--- BEGIN STORED DATA ---

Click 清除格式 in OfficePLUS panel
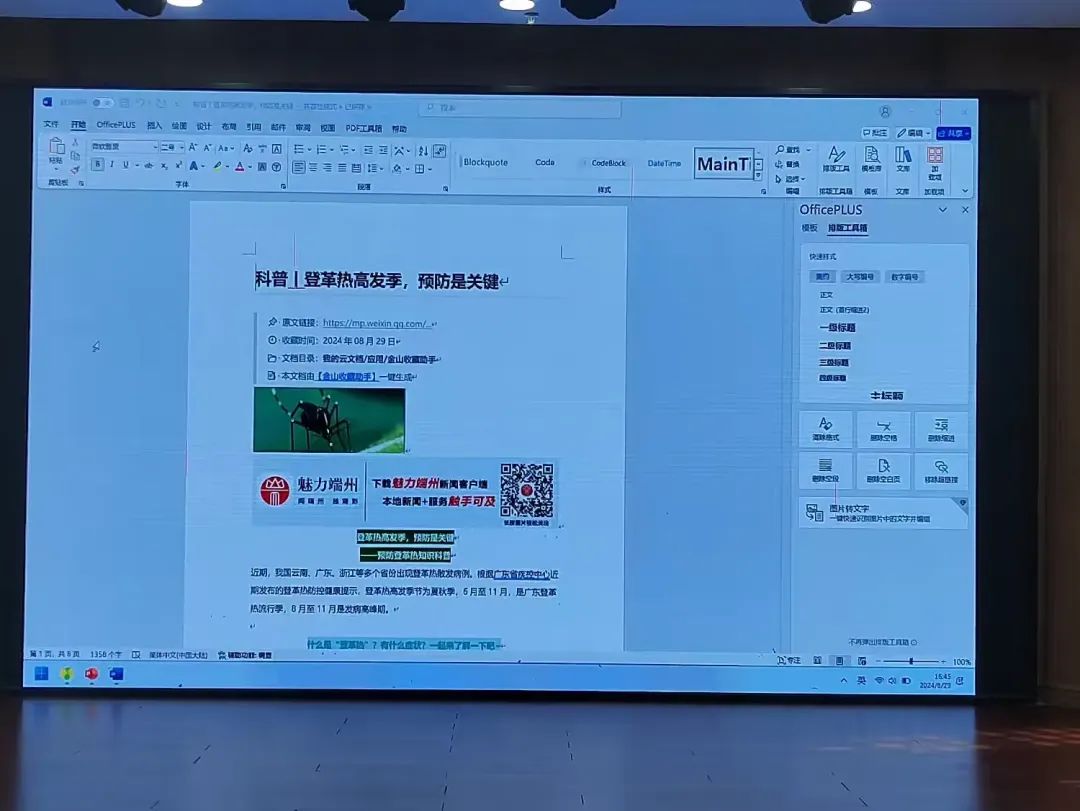The image size is (1080, 811). 826,430
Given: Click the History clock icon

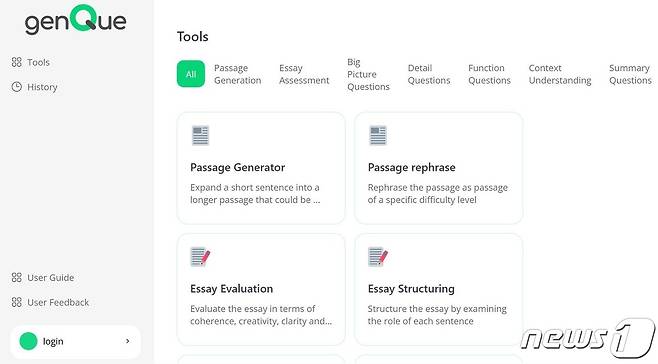Looking at the screenshot, I should pyautogui.click(x=17, y=87).
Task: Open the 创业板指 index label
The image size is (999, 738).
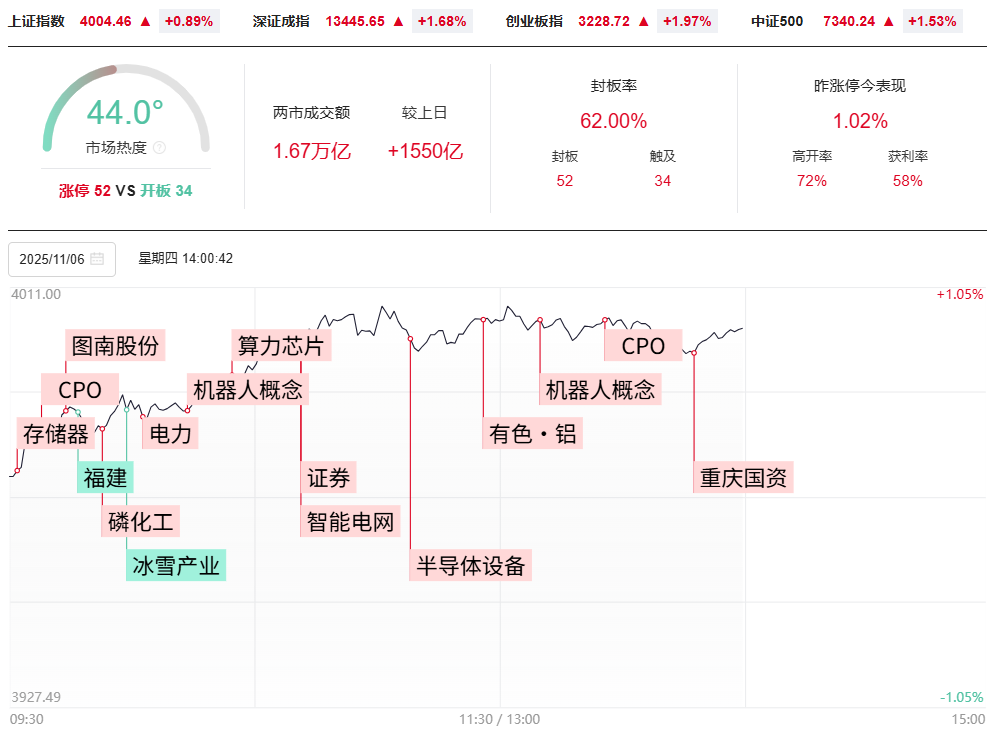Action: (534, 20)
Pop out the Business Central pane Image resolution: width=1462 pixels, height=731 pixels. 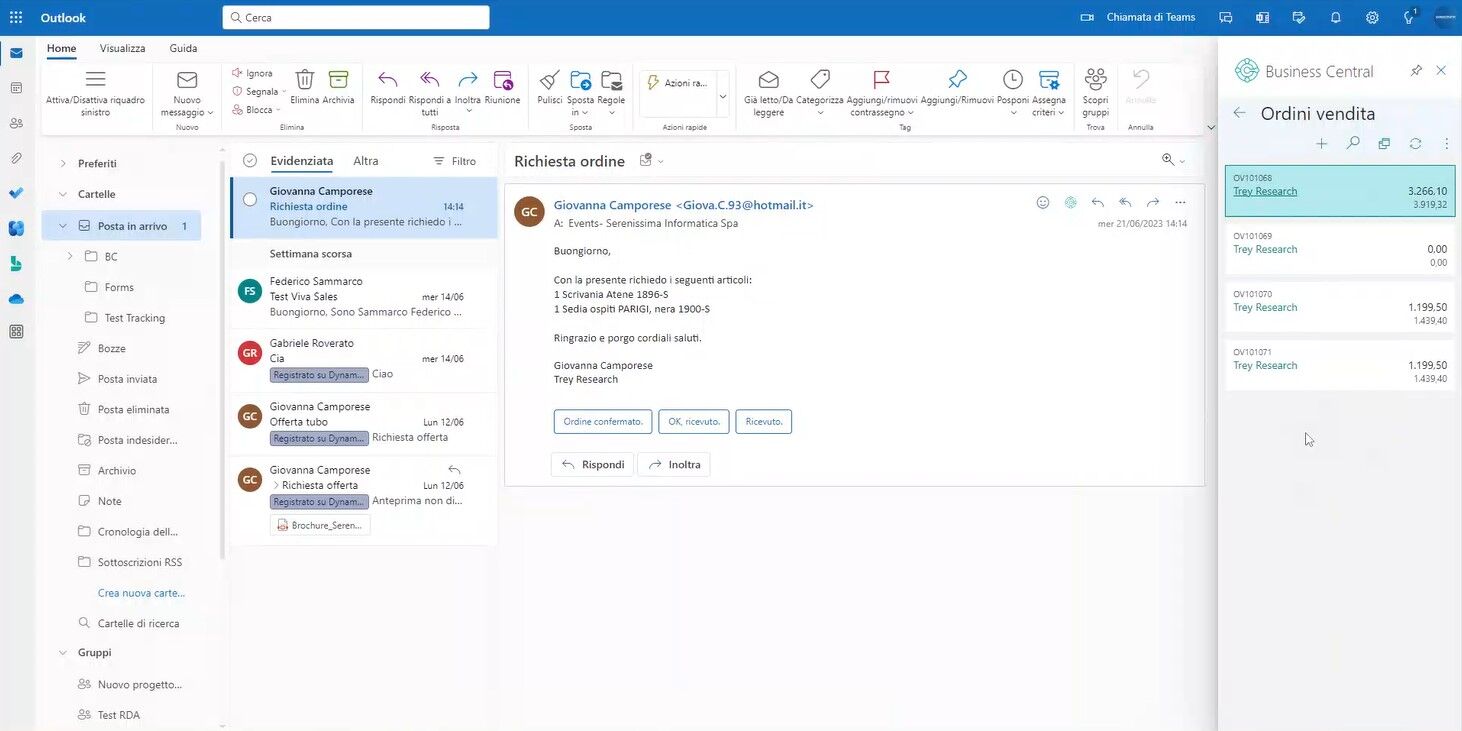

--- END STORED DATA ---

TASK GOAL => Reproduce all of the items above with "button" substituted for "icon" and every other detail kept unchanged, omitting the pictures.

RESPONSE TO THE TASK =>
Click 清除格式 in OfficePLUS panel
The image size is (1080, 811). 826,430
Given: Click the History clock button

Looking at the screenshot, I should pyautogui.click(x=17, y=87).
Task: Open the 创业板指 index label
The image size is (999, 738).
Action: (534, 20)
Pop out the Business Central pane Image resolution: width=1462 pixels, height=731 pixels. 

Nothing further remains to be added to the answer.